Learning to walk again: starting a digital media survey

2022-01-25 20:45:52 archives digital media survey

In Ricky Erway’s foundational instructional guide, “You’ve Got to Walk Before You Can Run: First Steps for Managing Born-Digital Content Received on Physical Media”, we learn that “walk” in this context means to know about the physical media that you have in your collection, the where, the how much, and the what type. This is also related to the archival principles of physical and intellectual control of collections. This report inspired many archival institutions to begin surveying their collections for born-digital media as a basic starting point to approaching born-digital processing. The trend included multiple rounds of SAA’s “Jump-in” initiative which encouraged repositories to do surveys and share their results.

Where I work, the MIT Libraries, for various reasons, did not do a survey or partake in the Jump-in initiatives. There were efforts to survey some collections but there wasn’t anything comprehensive. At the same time, there was some transfer of material off of digital media found in collections. So we weren’t walking or jumping but we would do random sprints and then collapse into a crawl, gasping for breath while working on other projects that came along.

In recent years, I’ve worked to formalize our procedures for transferring content off of born-digital physical media and I feel like we’re in a good place to do that work for common media types. In 2019, I began the start of work for a media survey but was delayed due to the pandemic (surprise!). When I regained the ability to access the collections again in fall 2021, I began the survey work in earnest.

Goals

In starting this work I have a few goals for what we hope to get out of it. As you might expect, I want to figure out what media we have and where it is! Beyond this simple knowledge, doing this work will give us a more holistic understanding of the media in our collection that can inform our future processing efforts, appraisal, staffing, and what equipment we may need. While all of this media is at some level of risk remaining stored in these formats, knowing the collections that contain the media can help us take an EDISJ approach in prioritizing the transfer of content by and about white women and people of color of all genders.

Looking for leads

We started the survey process by developing a list of terms related to digital media, which we could then search for in our ArchivesSpace repository and create a report from the API with: Floppy, Floppies, Disc, Discs, Disk, Disks, Diskette, Diskettes, CD, CDs, CD-rom, CD-roms, DVD, DVDs, USB, Hard drive, Flash drive, Digital, Zip, Data tape, Data tapes, Thumb drive, Backup, Backups, Cartridge, Cartridges.

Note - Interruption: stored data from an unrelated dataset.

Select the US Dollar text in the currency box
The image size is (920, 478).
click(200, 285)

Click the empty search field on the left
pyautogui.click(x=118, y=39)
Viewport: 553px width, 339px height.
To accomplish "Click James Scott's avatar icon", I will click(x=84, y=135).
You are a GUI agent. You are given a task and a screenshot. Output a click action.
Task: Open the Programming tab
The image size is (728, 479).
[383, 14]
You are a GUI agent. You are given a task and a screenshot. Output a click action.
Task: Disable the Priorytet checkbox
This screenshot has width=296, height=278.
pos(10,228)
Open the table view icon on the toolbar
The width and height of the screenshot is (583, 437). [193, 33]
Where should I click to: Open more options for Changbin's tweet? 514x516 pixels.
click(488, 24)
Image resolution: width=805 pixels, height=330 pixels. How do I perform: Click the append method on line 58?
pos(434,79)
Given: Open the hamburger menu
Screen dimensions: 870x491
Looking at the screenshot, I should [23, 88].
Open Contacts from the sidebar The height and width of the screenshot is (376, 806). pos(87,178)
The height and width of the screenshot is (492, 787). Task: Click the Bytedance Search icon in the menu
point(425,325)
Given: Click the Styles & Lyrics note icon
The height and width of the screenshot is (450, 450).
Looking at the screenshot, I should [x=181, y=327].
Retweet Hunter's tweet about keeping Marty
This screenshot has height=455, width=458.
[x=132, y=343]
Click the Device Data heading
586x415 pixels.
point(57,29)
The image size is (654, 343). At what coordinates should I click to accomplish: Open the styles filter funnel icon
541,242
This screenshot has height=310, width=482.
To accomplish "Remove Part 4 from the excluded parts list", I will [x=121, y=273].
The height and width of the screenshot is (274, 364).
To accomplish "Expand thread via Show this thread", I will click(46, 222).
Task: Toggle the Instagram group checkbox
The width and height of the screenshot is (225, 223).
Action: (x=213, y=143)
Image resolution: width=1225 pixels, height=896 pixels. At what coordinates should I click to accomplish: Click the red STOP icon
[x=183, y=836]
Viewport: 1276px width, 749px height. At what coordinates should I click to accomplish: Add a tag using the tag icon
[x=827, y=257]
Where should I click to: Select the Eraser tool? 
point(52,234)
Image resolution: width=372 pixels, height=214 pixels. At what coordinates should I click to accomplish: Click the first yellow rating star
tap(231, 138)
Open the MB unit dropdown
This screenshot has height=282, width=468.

Using this list we ended up with a pretty long CSV of possible elements within finding aids and accessions to investigate. To make this list a little more manageable, I separated out the terms that were the result of just searching “digital” to possibly work on at a later stage of the process, as these would most like contain the most false positives.

I started going through the remaining list for any false positives or duplicate entries. We ended up with 545 entries, which isn’t that solid of a number as in many cases I can’t tell whether description is in aggregate or an item level. I used formulas to total up the frequency per search term and the number of results per archival collection which I can use as a starting point to figure out which collections to call first. I then took the paired down list and bulk imported them into an Aeon “activity” for eventually requesting their boxes from storage.

How to record survey results

In planning for this survey we needed a method to record our results once the boxes are called from storage and we get that sweet plastic, magnetic, and optical substrate into our hands. That’s where the media log will come in!

Archivists at other institutions developed multiple media logs (NYU and Rockefeller Archive Center, for instance) for similar situations as us, recording the presence of digital media in collections, it’s type, and whether the content has been migrated to a more accessible medium. These other instances caught the eye of staff members here years ago and we had a version that was spun up for us (but rewritten in Java, not sure why…). The app sat largely unused since that time, when the pandemic started it was fully taken offline due to a need of a infrastructure migration and the realization that it wouldn’t be used for some time.

As part of the survey prep we decided to get the app running again because it seemed like it would fit our needs. This took a little while with some support from staff in digital library services but we’re back up and running. We made some minor additions for things that might be useful like label info and categories of media that weren’t present but the app largely remains similar.

Next steps

With all this geared up, we were hoping to get started with actually doing the survey at the start of this new year but with the pandemic raging I’ve been fully working from home this past month. Delayed again! But what can you do? Before going remote again, I already had done some calculations based on the number of boxes I’m allowed to call to campus (we use offsite storage), the number of days I work on campus during a week, and the time to do the survey against the time remaining and it would be impossible to finish by the end of the fiscal year (when I wanted to complete the survey).

So even with the month delay, things were already a bit behind. I’m ready to push ahead with the actual survey regardless of the time it takes and hope to share some more updates along the way!